2026-07-13 –, Viz
With everything from microscopes to telescopes to satellites, scientists produce image data in countless formats, shapes, sizes, and dimensions. Python provides a rich ecosystem of libraries to make sense of them. napari is a Python library for multidimensional image visualization, but it does double duty as a standalone application that can be easily extended with GUI tools for analysis, visualization, and annotation. In this tutorial, we'll start with the basics of image visualization and analysis in napari, then show how to extend the napari user interface to make analysis workflows as easy as pushing a button, and finally show how to share these extensions as plugins, which can be easily installed by users and collaborators. If you work with images (particularly multidimensional images), and especially if you work with scientists who may not be comfortable with Python, this tutorial might be for you!
Installation Instructions: https://napari.org/workshops/extend/setup/
Just like we take more pictures of food than we will ever look at, scientists are using powerful microscopes, telescopes, satellites, MRI machines and myriad other sensors to produce more images than they can ever look at. These images come in different file formats, they might be 3D, contain a time-lapse component, many different channels, or other features that increase the complexity of loading them for visualization. Even when specialized viewers provide ways to load these images and look at them, analyzing, interacting with, and visualizing the results of these analyses can still be a challenge.
This tutorial is aimed at folks who have some experience in scientific computing with Python. To get the most out of it, you should be familiar with NumPy arrays, Jupyter notebooks, and Python scripts. Ideally, you should have some idea of how images can be represented as arrays of numbers, and the types of analyses that might be performed on these arrays e.g. filtering and segmentation. You don’t necessarily need to be familiar with how these tools and methods work - it’s enough to know that they are out there!
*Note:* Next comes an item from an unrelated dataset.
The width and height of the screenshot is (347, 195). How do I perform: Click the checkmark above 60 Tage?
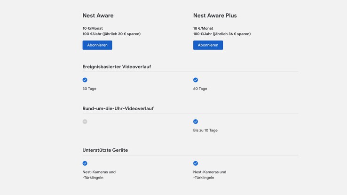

The tutorial will be split into three main parts, each around an hour to 75 minutes long. Each part will cover a different aspect of how napari can be used to simplify your analysis workflows, and the workflows of your colleagues and coworkers.
Part 1: Using Python and napari to view and analyze imaging data
In this section we will look at opening and viewing 2D, 3D and even 4D images in napari. We will see how different layer types can help you display your analysis results, how Jupyter notebooks can streamline your image processing, and how napari’s plugins can help you access different analyses through the napari viewer.
Part 2: Customizing your analysis workflow by extending napari’s functionality
We will teach you how to customize your analysis workflow by adding new keybindings and mouse bindings to napari, and adding event handlers that can listen for different layer and viewer events. Finally, we will show you how easy it can be to add your own GUI widgets with minimal code.
Part 3: Distributing your customized functionality with plugins
Once you’re happy with your customized analysis tools, you may want to distribute them to other colleagues and coworkers, or to napari users at large! This section will cover how to package your custom bits of code into pip-installable napari plugins.
- Some experience with scientific computing in Python
- Familiarity with executing Jupyter notebooks and Python scrips
- Familiarity with NumPy arrays
I am a full-time maintainer and community manager of napari, an interactive multi-dimensional Python image and data viewer, and its plugin ecosystem. I work to extend the plugin ecosystem and help scientists achieve their goals with image analysis.
I am one of the less-active napari core devs, with most of my contributions these days coming through vispy or on the web infrastructure (npe2api and napari hub). I first started working on napari as part of the CZI Imaging Tech team, but I now participate primarily in my spare time.
I got into Python and open source while studying Medical Physics at UW-Madison. After a few years in academia at Barrow Neurological Institute (Phoenix, AZ), I made the switch to industry. I first worked as an on-site clinical MRI scientist for Philips (Mayo Clinic, Rochester, MN), then joined a low-field MRI startup called Hyperfine (Guilford, CT). I'm now a remote worker for Biohub and still reside in Guilford, CT; but I'm in the middle of a move to Dobbs Ferry, NY.